Quella che un tempo era la «funzione protettiva dei tassi di cambio», viene ora sempre più spesso utilizzata come un eccessivo dumping valutario (soprattutto da parte dei Paesi dell'Europa dell'Est e dell'Asia orientale, come la Cina, che praticano questo tipo di politica della concorrenza). L'obiettivo non è più quello di proteggere una determinata struttura economica nazionale dalla pressione schiacciante della concorrenza per portarla gradualmente al livello mondiale, ma semplicemente quello di avere la possibilità di vendere qualsiasi cosa sul mercato mondiale e di attirare almeno qualche misero cambio. Con questo presupposto, il processo di saccheggio dell'uomo e della natura viene ora accelerato, sprecando tutto ciò che può ancora essere sprecato. Si potrebbe anche parlare di trasferimento di valore, se non fosse che proprio attraverso la generalizzazione globale di questa politica di "dumping", alla fine viene meno qualsiasi standard oggettivo di valore. Inoltre, il vantaggio per i Paesi che sono al centro del mercato mondiale è solo molto relativo, perché lo standard di produttività da loro imposto adesso compete con altri fornitori apparentemente più produttivi, la cui capacità di competere, tuttavia, non si basa su una maggiore produttività (dovuta alla manodopera a basso costo), ma solo sulla manipolazione delle relazioni. Ciò che sta realmente accadendo è un processo rapido e irreversibile di distruzione del valore globale che mina le fondamenta del sistema globale di produzione delle merci.
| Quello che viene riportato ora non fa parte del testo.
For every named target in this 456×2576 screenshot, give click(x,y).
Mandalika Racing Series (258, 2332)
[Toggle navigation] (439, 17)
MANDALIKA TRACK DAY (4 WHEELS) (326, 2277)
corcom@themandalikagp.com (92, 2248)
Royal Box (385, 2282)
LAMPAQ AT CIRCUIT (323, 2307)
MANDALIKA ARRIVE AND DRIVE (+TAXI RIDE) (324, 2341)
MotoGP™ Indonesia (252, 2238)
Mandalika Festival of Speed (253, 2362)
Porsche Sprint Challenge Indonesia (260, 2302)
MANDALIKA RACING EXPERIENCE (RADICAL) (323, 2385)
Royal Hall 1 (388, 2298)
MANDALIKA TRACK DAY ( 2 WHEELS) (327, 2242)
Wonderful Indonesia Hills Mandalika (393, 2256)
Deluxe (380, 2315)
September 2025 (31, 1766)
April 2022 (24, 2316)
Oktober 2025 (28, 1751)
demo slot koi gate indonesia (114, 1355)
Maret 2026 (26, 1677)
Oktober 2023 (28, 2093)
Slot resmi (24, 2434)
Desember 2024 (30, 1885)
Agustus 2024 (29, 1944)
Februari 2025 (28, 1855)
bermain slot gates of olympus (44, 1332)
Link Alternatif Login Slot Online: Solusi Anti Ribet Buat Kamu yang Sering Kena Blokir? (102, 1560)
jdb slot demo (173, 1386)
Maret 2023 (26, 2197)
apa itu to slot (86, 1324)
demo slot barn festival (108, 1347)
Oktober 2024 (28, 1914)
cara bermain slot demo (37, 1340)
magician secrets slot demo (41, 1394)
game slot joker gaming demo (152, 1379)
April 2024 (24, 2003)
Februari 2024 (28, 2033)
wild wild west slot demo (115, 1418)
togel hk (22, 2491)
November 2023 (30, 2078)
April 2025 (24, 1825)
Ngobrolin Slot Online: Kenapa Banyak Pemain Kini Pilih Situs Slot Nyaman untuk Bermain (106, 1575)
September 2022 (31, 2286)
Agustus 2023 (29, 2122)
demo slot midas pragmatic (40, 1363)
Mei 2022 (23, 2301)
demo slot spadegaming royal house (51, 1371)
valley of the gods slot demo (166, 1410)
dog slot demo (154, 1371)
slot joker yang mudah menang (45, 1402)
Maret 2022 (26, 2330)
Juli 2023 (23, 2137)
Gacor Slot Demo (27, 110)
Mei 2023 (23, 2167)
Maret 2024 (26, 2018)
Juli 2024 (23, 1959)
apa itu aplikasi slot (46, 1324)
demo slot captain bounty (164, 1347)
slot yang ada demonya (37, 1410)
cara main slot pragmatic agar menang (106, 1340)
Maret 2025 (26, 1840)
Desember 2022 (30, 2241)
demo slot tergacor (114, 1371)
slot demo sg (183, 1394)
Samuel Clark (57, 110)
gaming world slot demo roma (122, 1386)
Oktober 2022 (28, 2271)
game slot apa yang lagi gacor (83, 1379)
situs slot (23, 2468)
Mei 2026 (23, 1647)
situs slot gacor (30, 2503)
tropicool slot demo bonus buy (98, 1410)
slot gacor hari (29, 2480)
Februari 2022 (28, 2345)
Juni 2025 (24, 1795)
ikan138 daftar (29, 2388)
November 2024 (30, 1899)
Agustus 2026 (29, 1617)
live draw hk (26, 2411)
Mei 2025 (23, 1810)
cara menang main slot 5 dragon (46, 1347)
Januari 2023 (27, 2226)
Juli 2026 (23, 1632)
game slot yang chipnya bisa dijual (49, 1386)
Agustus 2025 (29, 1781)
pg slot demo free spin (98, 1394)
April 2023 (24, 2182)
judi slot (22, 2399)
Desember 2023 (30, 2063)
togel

- Norbert Trenkle - Apparso Su Krisis nel 1996 -
NOTA:
[*1] -All'inizio del 1991, ad esempio, ci fu un dibattito su "Konkret" con il titolo Leben wir auf Kosten der Dritten Welt?, in cui Kurt Hübner e Jörg Goldberg si cimentarono con le cifre per dimostrare che "lo sfruttamento del Terzo Mondo non è la fonte della prosperità del Primo Mondo" (Hübner in "Konkret" 2/1991). Un anno dopo, nel suo libro "500 anni di conquista", Winfried Wolf ha mantenuto lo stesso livello (empirico) con un calcolo alternativo che ha prodotto il risultato opposto. Teoricamente, non ha ottenuto un millimetro di vantaggio sui suoi avversari.